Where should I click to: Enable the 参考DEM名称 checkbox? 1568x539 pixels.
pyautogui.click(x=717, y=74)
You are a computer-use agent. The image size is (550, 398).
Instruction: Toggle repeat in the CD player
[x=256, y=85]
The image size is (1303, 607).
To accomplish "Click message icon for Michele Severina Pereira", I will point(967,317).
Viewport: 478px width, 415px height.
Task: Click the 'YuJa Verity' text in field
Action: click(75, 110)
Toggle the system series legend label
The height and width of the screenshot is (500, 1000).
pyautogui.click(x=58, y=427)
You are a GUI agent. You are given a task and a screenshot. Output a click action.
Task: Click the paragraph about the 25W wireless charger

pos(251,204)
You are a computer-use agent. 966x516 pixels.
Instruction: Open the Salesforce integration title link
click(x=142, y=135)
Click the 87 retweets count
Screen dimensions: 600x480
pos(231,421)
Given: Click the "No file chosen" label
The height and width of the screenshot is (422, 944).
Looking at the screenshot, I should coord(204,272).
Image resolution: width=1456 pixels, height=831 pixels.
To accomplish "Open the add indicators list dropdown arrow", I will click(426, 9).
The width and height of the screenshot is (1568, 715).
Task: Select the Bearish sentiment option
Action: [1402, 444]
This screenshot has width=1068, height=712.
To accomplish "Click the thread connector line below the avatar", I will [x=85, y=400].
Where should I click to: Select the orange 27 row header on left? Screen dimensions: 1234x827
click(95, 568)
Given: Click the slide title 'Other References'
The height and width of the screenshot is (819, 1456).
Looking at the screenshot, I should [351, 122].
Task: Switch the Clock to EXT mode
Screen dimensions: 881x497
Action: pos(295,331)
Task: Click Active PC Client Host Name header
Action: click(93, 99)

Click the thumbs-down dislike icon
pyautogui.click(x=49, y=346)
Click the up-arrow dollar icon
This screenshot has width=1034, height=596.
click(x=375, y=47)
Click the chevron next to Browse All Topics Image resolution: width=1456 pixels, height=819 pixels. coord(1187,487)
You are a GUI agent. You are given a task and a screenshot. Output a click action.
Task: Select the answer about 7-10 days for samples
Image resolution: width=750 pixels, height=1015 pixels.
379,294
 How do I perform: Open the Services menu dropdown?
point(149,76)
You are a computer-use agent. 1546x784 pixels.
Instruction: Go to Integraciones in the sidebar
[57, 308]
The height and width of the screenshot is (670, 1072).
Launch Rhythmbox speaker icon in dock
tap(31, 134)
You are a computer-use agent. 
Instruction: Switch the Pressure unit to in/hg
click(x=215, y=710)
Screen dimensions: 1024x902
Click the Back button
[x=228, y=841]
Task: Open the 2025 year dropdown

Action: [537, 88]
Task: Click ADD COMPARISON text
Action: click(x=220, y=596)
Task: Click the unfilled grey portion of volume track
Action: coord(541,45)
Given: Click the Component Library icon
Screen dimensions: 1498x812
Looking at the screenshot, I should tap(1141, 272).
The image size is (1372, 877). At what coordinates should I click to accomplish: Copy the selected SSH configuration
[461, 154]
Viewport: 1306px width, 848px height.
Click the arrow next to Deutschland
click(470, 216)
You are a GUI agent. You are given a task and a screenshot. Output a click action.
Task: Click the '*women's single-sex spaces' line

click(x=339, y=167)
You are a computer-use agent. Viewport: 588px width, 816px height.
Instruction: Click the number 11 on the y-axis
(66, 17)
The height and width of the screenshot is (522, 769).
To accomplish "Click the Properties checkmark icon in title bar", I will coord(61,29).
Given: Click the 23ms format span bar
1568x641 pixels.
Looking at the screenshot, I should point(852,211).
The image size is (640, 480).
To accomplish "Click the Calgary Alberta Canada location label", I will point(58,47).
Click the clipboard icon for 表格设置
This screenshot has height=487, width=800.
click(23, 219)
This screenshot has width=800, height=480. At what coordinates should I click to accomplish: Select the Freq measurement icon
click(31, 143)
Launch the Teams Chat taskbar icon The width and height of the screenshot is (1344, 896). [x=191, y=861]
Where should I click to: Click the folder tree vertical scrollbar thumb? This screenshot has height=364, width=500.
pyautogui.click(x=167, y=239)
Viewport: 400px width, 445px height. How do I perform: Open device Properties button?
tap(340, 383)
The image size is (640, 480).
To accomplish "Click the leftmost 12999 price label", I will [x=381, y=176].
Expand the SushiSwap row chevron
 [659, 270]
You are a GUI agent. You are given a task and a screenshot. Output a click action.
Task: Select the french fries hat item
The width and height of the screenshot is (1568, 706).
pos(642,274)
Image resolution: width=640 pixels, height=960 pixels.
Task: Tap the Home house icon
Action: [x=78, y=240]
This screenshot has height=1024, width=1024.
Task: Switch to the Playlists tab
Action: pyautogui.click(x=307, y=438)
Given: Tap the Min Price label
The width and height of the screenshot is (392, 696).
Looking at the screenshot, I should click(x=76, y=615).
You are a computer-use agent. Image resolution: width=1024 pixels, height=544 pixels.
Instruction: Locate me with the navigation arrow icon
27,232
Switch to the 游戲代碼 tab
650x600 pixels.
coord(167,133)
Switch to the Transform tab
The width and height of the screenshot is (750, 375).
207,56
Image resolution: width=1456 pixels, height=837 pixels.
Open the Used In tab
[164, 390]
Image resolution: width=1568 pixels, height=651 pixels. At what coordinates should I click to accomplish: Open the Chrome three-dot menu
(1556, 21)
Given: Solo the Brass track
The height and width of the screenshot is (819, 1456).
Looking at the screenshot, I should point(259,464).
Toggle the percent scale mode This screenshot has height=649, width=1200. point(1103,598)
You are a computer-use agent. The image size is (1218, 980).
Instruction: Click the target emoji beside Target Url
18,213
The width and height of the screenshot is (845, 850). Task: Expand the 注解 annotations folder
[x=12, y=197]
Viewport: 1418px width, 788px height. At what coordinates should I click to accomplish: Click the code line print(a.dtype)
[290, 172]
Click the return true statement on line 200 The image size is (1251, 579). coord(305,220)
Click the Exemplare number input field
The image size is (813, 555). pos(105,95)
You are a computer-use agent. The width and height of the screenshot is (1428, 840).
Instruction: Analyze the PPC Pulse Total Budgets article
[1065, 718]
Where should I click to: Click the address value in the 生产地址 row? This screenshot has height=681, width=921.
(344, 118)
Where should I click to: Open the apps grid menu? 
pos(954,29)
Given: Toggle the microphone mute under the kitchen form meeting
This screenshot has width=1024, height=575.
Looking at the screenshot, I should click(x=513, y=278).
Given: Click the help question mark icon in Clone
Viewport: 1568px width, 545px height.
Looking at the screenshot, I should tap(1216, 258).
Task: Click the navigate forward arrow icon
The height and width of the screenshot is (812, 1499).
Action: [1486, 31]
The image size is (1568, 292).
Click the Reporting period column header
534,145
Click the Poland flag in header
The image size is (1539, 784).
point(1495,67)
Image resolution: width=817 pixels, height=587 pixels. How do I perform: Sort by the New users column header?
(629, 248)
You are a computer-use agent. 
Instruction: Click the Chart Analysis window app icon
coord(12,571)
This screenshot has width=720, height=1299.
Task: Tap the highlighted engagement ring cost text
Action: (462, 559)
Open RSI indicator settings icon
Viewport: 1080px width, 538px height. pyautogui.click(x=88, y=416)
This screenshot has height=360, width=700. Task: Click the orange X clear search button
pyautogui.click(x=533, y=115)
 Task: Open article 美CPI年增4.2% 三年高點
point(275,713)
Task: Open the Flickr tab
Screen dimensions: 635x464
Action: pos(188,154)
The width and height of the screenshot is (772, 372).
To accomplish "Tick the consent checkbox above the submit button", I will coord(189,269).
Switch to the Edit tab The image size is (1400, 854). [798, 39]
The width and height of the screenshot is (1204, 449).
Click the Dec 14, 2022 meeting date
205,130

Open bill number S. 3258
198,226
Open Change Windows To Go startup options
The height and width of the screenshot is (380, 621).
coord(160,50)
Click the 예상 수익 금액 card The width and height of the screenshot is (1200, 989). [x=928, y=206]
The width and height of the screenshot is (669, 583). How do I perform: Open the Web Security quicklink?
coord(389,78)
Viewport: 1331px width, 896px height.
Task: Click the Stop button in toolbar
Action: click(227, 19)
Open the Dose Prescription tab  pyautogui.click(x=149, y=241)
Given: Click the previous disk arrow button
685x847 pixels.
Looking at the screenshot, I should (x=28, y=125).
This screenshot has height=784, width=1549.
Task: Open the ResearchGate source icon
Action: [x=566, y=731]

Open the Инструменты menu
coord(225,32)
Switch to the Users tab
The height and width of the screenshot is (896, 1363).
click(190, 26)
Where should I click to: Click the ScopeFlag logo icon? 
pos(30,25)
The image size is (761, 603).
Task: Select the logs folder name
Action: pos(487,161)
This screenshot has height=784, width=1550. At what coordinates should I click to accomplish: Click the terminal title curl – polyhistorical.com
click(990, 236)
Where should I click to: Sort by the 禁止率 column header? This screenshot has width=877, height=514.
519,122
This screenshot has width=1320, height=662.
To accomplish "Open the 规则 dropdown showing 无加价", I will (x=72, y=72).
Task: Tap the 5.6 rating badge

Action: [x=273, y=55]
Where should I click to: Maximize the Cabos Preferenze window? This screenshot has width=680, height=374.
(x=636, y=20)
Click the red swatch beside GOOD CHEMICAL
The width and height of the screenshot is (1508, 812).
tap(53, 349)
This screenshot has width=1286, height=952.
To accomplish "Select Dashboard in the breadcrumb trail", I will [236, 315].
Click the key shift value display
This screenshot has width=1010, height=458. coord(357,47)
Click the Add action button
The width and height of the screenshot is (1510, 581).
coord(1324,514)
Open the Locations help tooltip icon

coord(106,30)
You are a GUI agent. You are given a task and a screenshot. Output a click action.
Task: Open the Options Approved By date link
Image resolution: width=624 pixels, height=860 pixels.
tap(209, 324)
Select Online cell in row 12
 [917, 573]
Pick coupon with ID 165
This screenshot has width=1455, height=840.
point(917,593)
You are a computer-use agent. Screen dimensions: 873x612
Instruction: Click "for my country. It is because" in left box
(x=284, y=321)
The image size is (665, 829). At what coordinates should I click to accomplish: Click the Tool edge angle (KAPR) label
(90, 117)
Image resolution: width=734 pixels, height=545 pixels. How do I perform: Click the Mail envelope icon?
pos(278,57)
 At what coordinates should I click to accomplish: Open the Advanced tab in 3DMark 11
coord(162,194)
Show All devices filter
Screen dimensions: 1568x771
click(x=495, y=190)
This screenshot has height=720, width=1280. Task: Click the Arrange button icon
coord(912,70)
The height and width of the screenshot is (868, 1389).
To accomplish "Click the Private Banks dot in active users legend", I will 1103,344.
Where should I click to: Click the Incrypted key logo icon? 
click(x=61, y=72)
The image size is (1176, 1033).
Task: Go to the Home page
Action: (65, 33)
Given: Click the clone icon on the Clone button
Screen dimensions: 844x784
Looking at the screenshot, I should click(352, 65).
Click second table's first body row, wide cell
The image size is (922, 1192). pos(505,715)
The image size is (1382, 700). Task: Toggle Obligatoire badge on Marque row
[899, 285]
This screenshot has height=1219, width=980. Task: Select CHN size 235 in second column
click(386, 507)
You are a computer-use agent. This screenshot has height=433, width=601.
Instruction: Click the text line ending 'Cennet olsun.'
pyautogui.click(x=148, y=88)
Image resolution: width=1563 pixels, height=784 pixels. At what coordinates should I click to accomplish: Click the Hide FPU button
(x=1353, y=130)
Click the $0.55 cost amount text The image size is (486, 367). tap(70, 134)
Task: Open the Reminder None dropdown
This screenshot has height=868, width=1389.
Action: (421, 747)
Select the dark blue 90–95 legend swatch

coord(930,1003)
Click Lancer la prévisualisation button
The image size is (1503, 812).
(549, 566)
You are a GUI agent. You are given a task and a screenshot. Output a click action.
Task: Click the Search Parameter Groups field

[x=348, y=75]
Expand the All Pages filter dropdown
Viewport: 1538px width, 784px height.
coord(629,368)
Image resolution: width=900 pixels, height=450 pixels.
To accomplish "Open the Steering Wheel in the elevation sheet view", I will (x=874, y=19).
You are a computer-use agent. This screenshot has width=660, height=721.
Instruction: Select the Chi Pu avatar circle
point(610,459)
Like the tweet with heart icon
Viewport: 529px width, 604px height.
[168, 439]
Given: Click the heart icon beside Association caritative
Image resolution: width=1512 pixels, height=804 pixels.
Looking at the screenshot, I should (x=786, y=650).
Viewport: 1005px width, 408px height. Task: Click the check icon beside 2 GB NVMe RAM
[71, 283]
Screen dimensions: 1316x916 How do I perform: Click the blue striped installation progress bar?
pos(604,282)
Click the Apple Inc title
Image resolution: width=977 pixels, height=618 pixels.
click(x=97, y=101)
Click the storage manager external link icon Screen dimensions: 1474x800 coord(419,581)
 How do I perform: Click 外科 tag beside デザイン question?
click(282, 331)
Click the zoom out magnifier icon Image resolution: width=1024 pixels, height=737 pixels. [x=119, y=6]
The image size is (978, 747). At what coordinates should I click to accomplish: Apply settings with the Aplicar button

= DO THIS =
Repeat the entries above word for word, starting at the line that contains "Task: Open the Flickr tab" and ending at the line that contains "Switch to the Edit".

= RIGHT ANSWER =
Task: Open the Flickr tab
Screen dimensions: 635x464
Action: pos(188,154)
The width and height of the screenshot is (772, 372).
To accomplish "Tick the consent checkbox above the submit button", I will coord(189,269).
Switch to the Edit tab The image size is (1400, 854). [798, 39]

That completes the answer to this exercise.